La bandera de Malvinas que apareció en el festejo argentino y generó repercusión

La clasificación de la Selección Argentina a la final del Mundial 2026 dejó una de las imágenes más comentadas de la jornada. Luego del triunfo por 2 a 1 ante Inglaterra, varios futbolistas desplegaron dentro del campo de juego una bandera con la inscripción “Las Malvinas son argentinas”.

El gesto ocurrió después de un encuentro marcado por una fuerte carga histórica y política. Si bien en la previa el entrenador Lionel Scaloni había pedido bajar la tensión y considerar el cruce únicamente como un partido de fútbol, la reivindicación de la soberanía argentina sobre las islas apareció durante los festejos por el pase a la final.

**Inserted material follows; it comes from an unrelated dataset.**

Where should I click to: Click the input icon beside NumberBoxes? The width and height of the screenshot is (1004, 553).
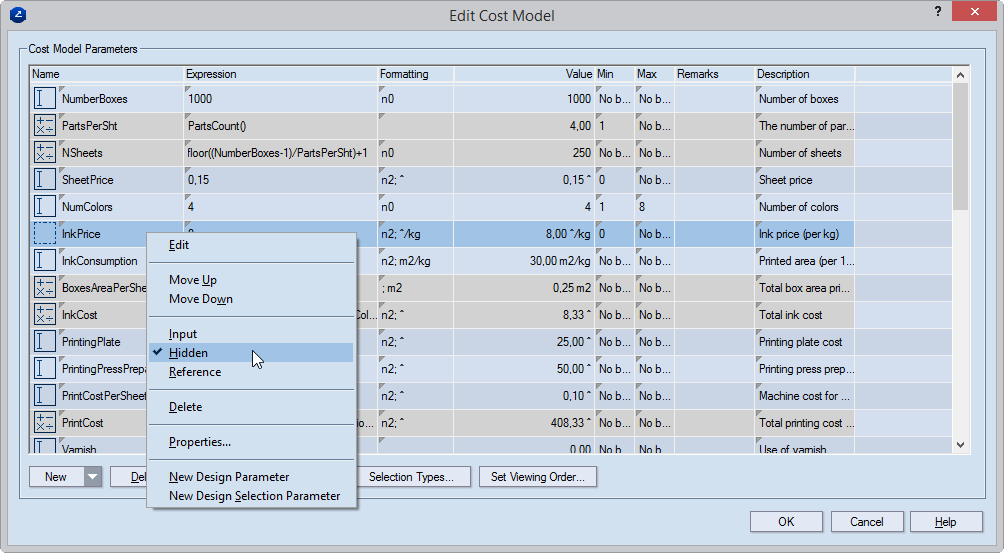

Entre los jugadores que fueron fotografiados sosteniendo la bandera se encontraban Lisandro Martínez y Giovani Lo Celso. De acuerdo con las primeras versiones, el cartel habría sido arrojado desde las tribunas antes de llegar a manos de los integrantes del seleccionado.

La imagen adquirió mayor repercusión porque las autoridades habían establecido controles especiales para evitar el ingreso de elementos con mensajes políticos, raciales, religiosos o considerados provocativos. En la previa se había advertido que los hinchas no podrían entrar al Mercedes-Benz Stadium con banderas, camisetas o carteles que hicieran referencia a las Islas Malvinas.

El partido había sido catalogado como uno de los encuentros de mayor riesgo del torneo. Por ese motivo, se dispuso un amplio operativo en los alrededores y el interior del estadio, con la participación de más de 1.600 agentes pertenecientes a fuerzas federales, estatales y locales de Estados Unidos.

La ministra de Seguridad argentina, Alejandra Monteoliva, había explicado antes del encuentro que no se permitiría ingresar con elementos que contuvieran mensajes provocativos o de contenido político. Al ser consultada específicamente por la frase “Las Malvinas son argentinas”, sostuvo que podía ser considerada una expresión política dentro de las restricciones establecidas para el espectáculo.

A pesar de esos controles, la bandera apareció durante la celebración de los futbolistas y recorrió rápidamente las redes sociales y los medios internacionales. La manifestación podría ser evaluada por la FIFA, debido a que sus reglamentos restringen la exhibición de mensajes políticos dentro de los estadios y durante las competencias oficiales. Hasta el momento de las primeras publicaciones periodísticas, el organismo no había informado oficialmente si abriría un procedimiento disciplinario.

Tras el partido, Rodrigo De Paul reconoció la importancia simbólica del mensaje y recordó a los argentinos que participaron en la Guerra de Malvinas, aunque también remarcó que el equipo había intentado concentrarse en el aspecto deportivo del encuentro.

La bandera terminó convirtiéndose en una de las postales más fuertes de la clasificación. En medio de la alegría por alcanzar una nueva final del mundo, los jugadores volvieron a colocar la causa Malvinas en el centro de la escena internacional.